TASK INPUT:
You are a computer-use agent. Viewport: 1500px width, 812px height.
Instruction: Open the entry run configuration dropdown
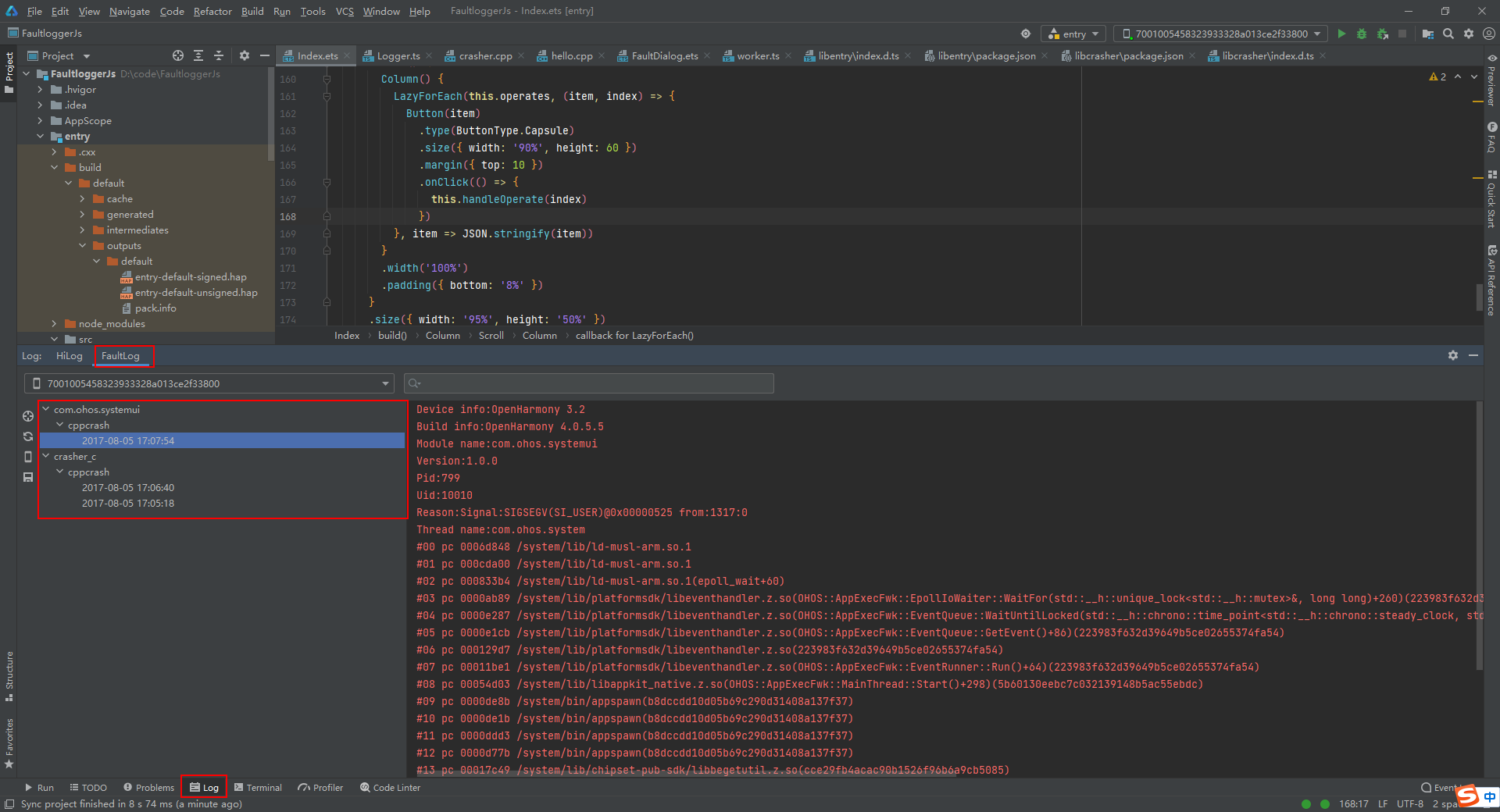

...

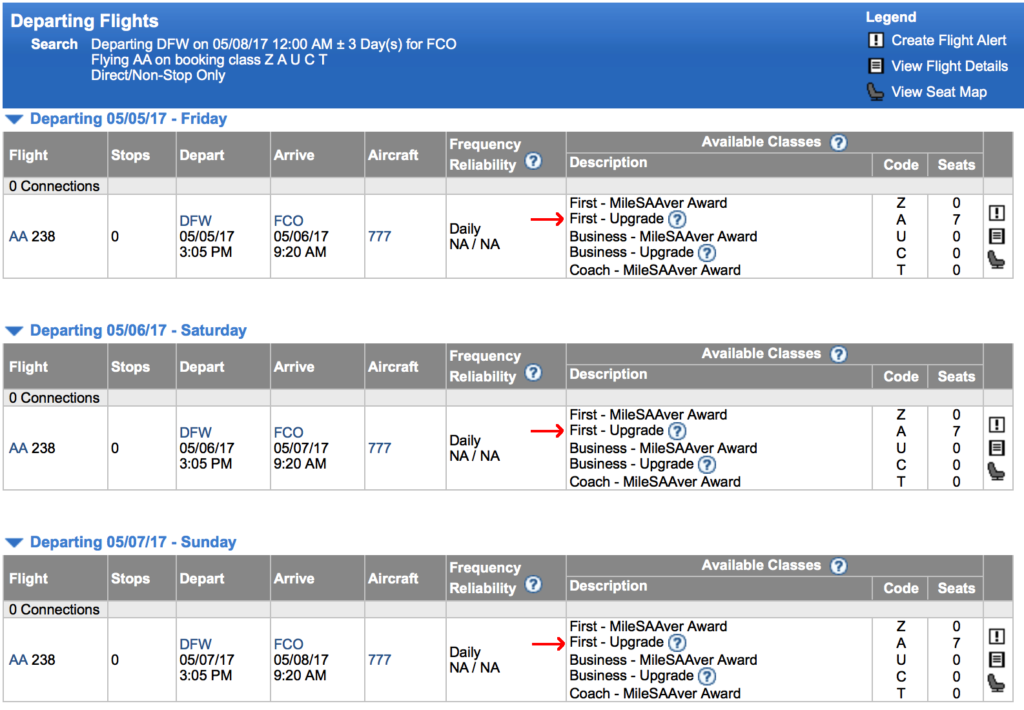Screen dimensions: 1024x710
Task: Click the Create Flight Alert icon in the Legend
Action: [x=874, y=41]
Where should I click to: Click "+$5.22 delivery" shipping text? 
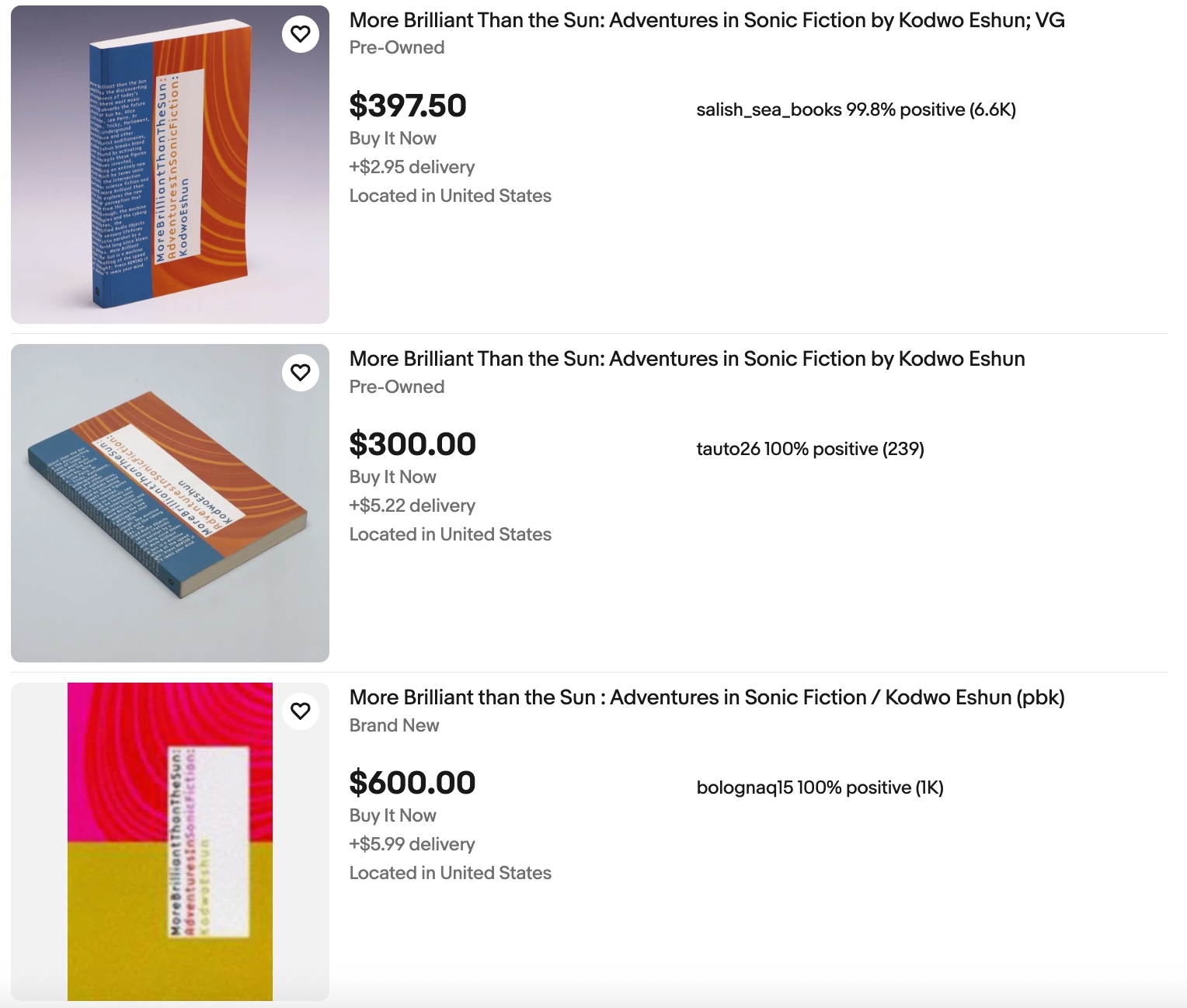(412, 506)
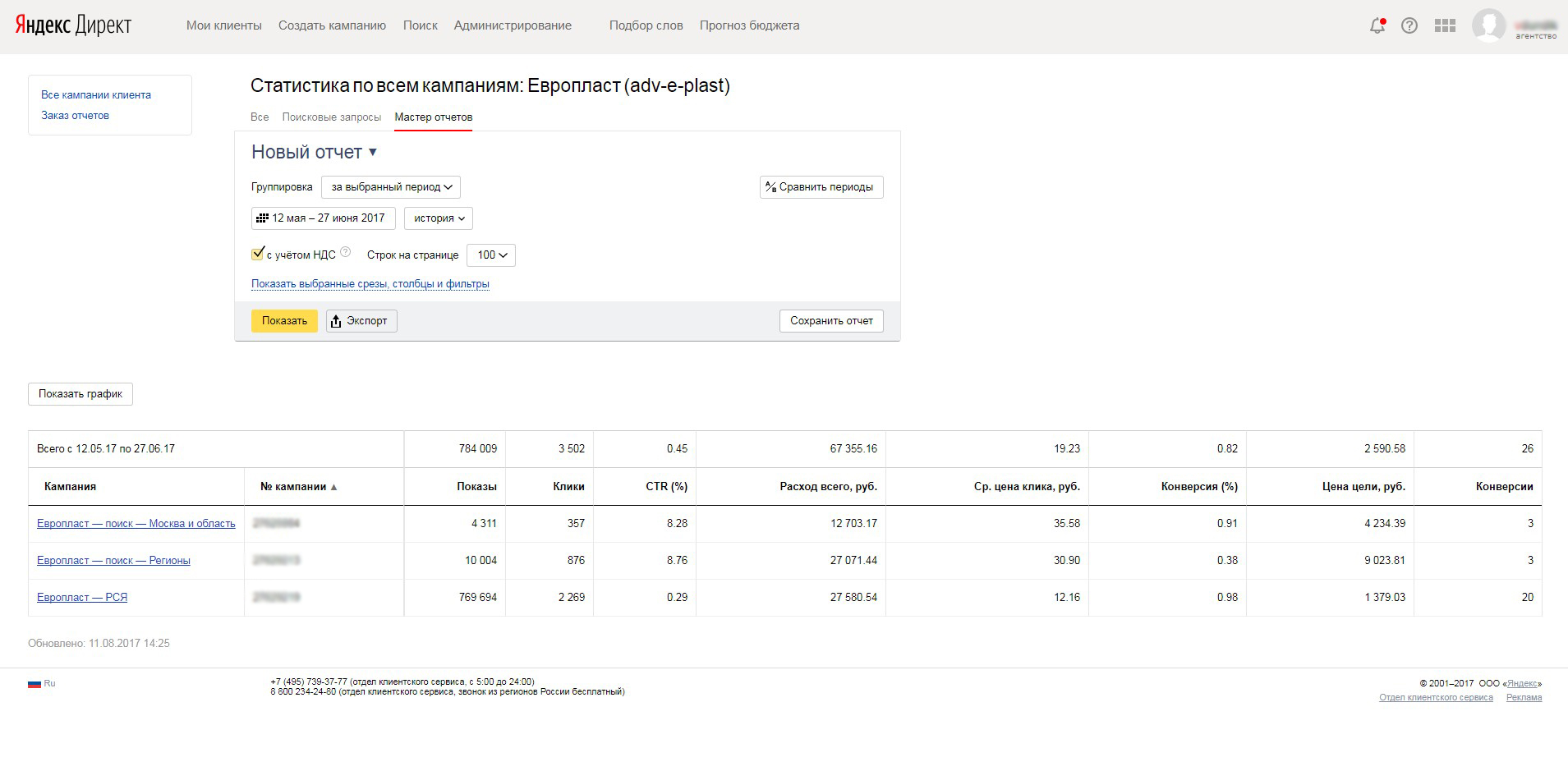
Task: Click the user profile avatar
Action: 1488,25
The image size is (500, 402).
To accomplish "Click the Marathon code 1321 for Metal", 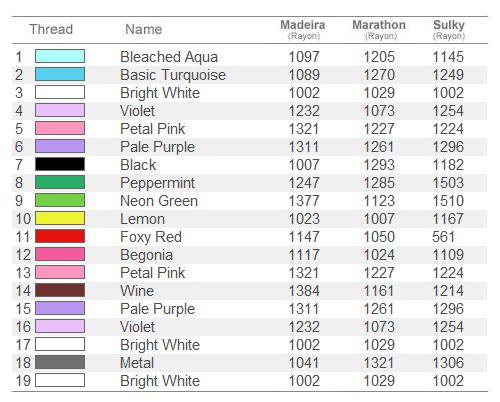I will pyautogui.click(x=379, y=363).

--

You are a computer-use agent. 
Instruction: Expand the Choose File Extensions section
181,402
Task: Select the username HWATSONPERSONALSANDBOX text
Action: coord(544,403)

ACTIVITY:
Work out how many lines in the data above hold the word "agent". Reply with nothing but the count.

RESPONSE TO THIS TASK:
2